Giannina Azar y Gabriella Álvarez, Alicia Ortega y Jessica Hasbún, junto a Dagmar González y Sofía Hernández, comparten cómo el ejemplo, la disciplina y la pasión han conectado sus caminos profesionales. Estas historias de madres e hijas reflejan la influencia que el entorno familiar puede tener en la elección de carreras similares, desde la moda y el periodismo hasta la repostería.
La moda ha sido un pilar en la vida de Giannina Azar y su hija, Gabriella Álvarez. Gabriella creció rodeada de diseños y talleres, lo que despertó su interés por el diseño y el deseo de forjar su propio camino. Hoy, ambas comparten una pasión por la moda, aunque cada una lo hace desde su propia perspectiva.
Trayectorias paralelas
Giannina ha logrado consolidar una carrera reconocida a nivel internacional, mientras que Gabriella se destaca como directora creativa y fundadora de sus marcas, Alvazar Atelier y Santo Sunday Brand. Para Giannina, ver a su hija desarrollarse en un ámbito tan cercano es profundamente emocional. «Verla apasionarse por el arte y la moda me llena de felicidad», afirma.
Gabriella recuerda que lo que realmente la inspiró fue la pasión de su madre por sus sueños. «Entendí que quería formar parte de ese mundo y construir mi propio camino», dice. Ambas coinciden en que, aunque comparten sensibilidad artística, cada una tiene una visión única que complementa a la otra.
En la casa de Alicia Ortega y Jessica Hasbún, el periodismo ha sido el tema central de sus conversaciones. Aunque Alicia nunca imaginó que sus hijas trabajarían en medios de comunicación, hoy ambas están inmersas en este mundo, con Jessica enfocándose en el periodismo investigativo. «Tenerlas a ambas en SIN es un sueño hecho realidad», confiesa Alicia.
El legado del periodismo
Jessica, quien inicialmente planeaba dedicarse al Derecho, encontró su pasión en el periodismo tras colaborar en una investigación sobre mujeres afectadas por un falso cirujano plástico. «Ahí entendí el verdadero poder del periodismo», recuerda. A lo largo de los años, ha desarrollado su propia voz, aunque comparte con su madre la ética de trabajo y el compromiso con la verdad.

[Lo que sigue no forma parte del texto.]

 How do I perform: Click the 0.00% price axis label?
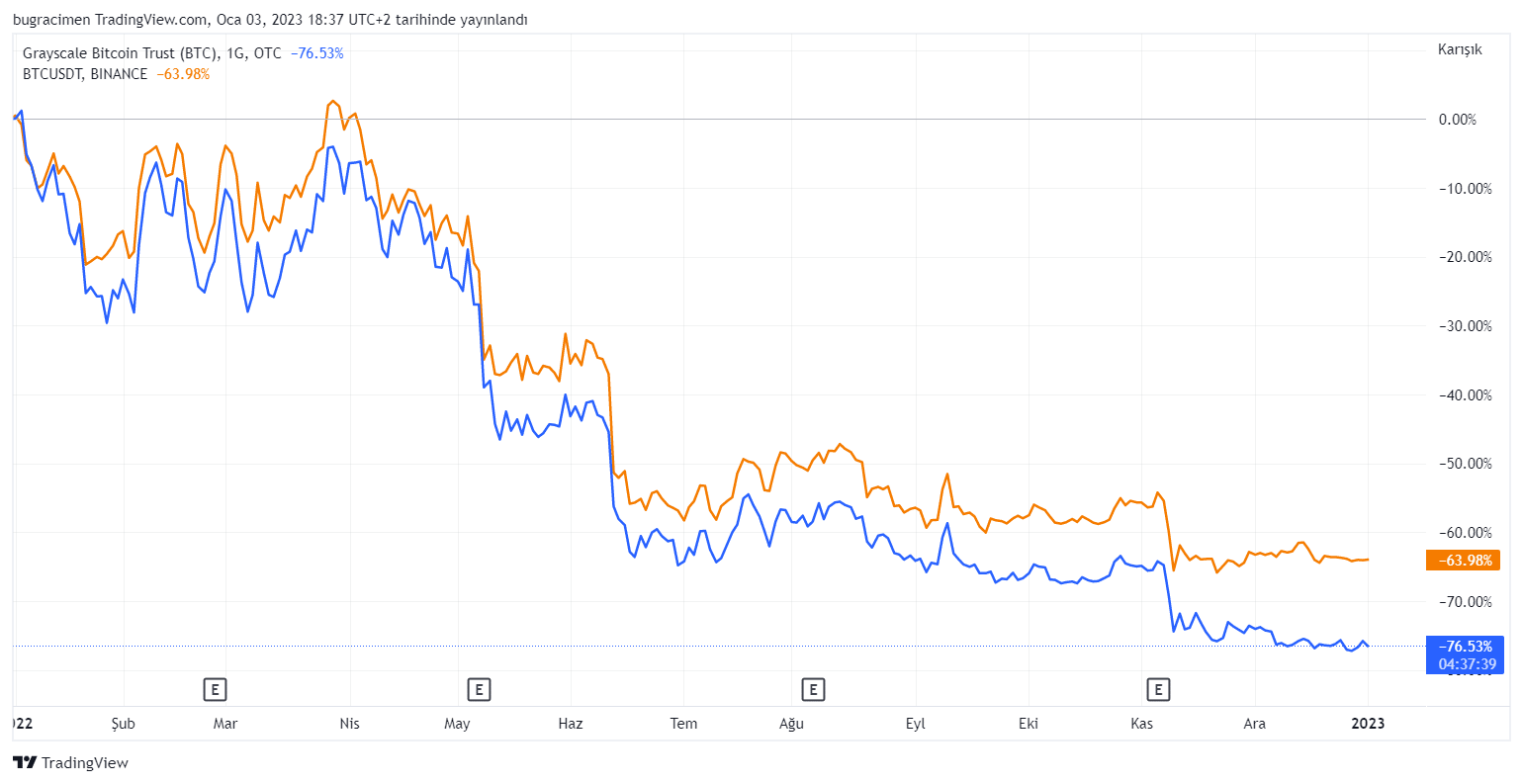(x=1457, y=120)
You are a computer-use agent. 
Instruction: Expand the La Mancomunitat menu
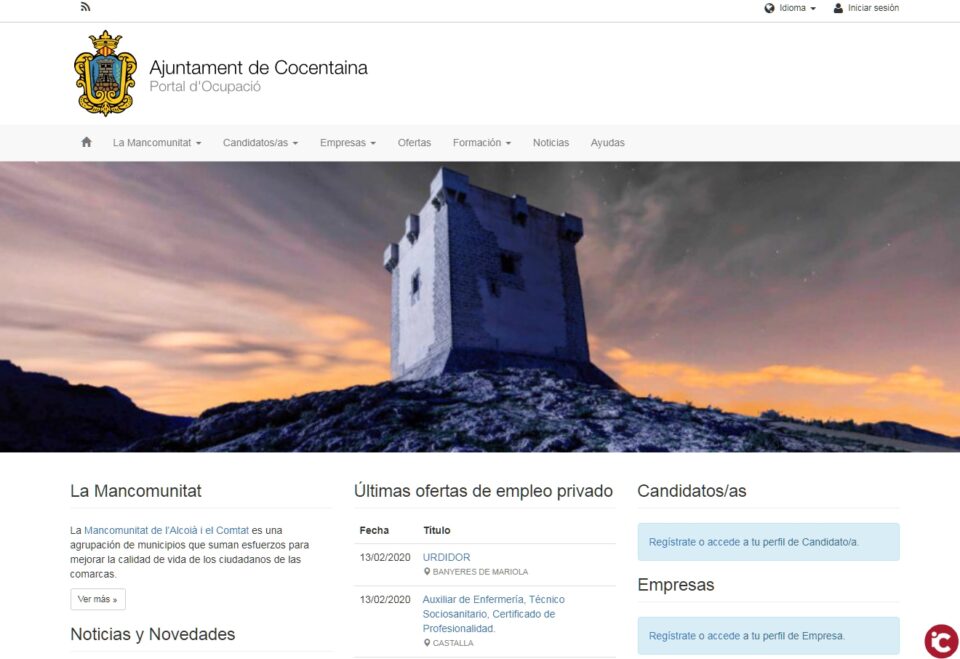pos(156,142)
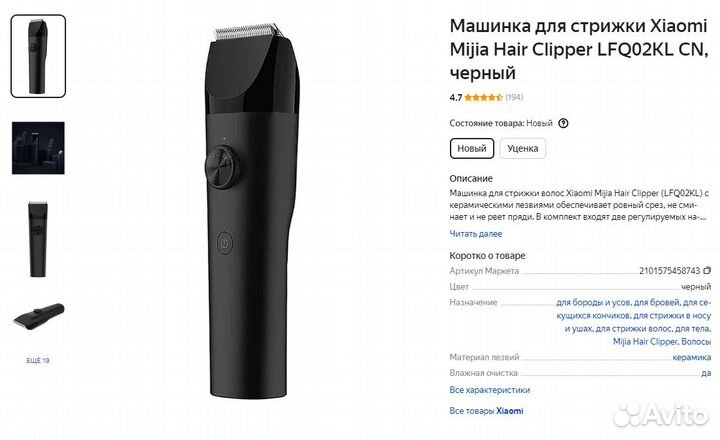720x440 pixels.
Task: Expand description with Читать далее
Action: (x=476, y=234)
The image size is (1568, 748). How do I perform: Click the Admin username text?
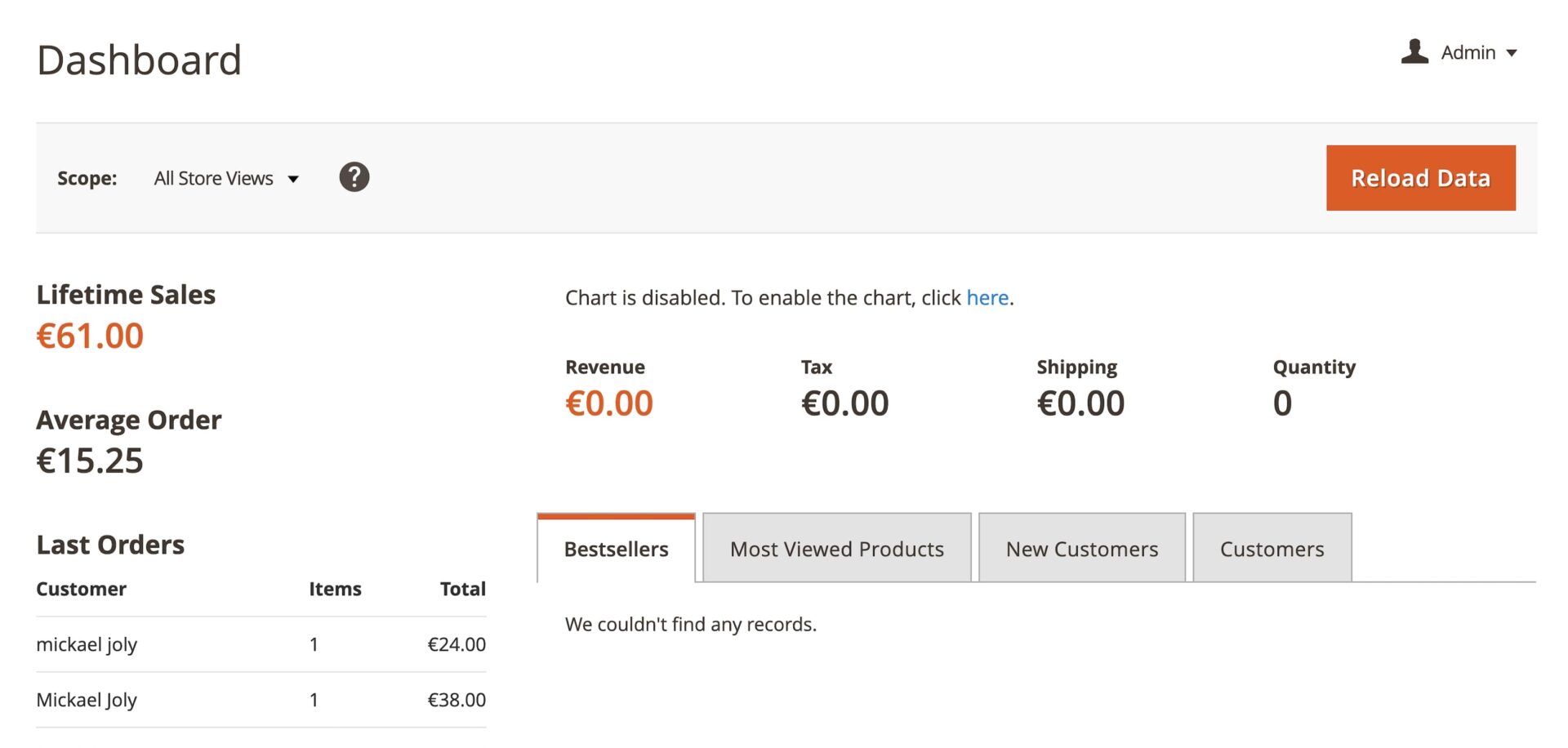[1468, 53]
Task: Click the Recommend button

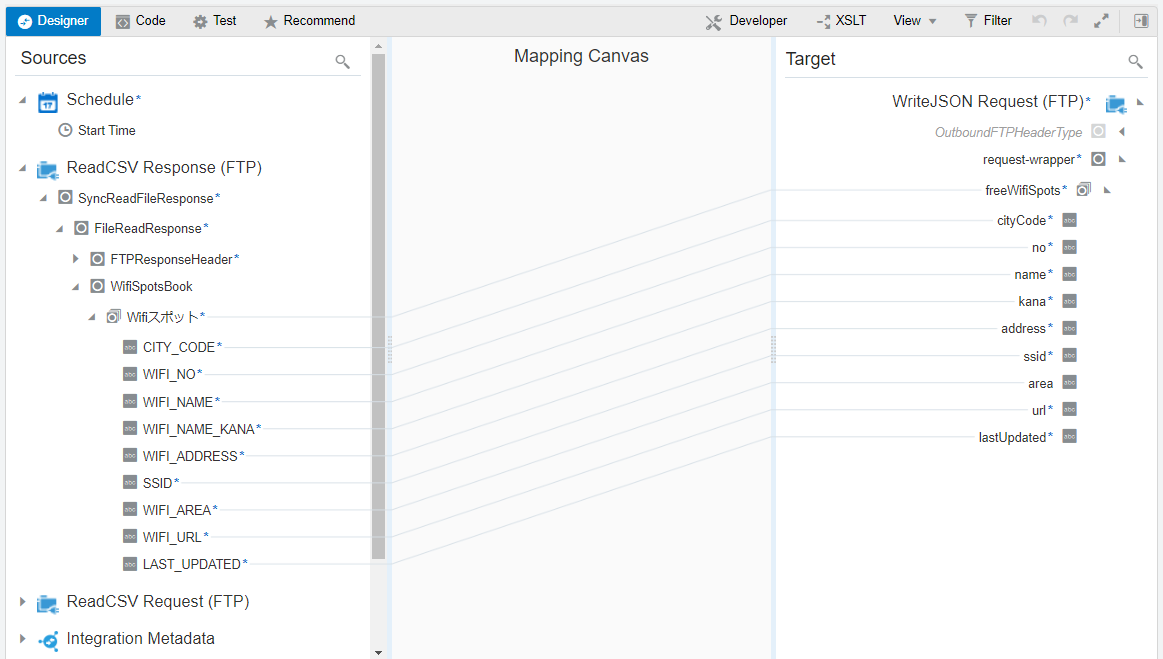Action: (309, 21)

Alicia y Jessica han construido una dinámica en la que las ideas y diferencias fortalecen su trabajo conjunto. A pesar de que separar la vida familiar del trabajo puede ser complicado, ambas valoran la conexión que han creado. «El sacrificio que implica esta carrera se vuelve más llevadero cuando lo compartimos», dice Jessica.
Dagmar González ha hecho de la repostería creativa un legado familiar. Su hija, Sofía Hernández, también ha encontrado su camino en este ámbito, creando So Dough, una marca de galletas estilo Nueva York. Sofía creció observando el esfuerzo de su madre, lo que la llevó a desarrollar su propio estilo en la cocina.
Dagmar y Sofía han aprendido a combinar sus enfoques, fortaleciendo su relación a través de la cocina y el emprendimiento. «Cuando madre e hija comparten metas, la conexión se vuelve aún más especial», afirma Dagmar. Ambas están construyendo algo que va más allá de un negocio, llenándolo de amor y propósito.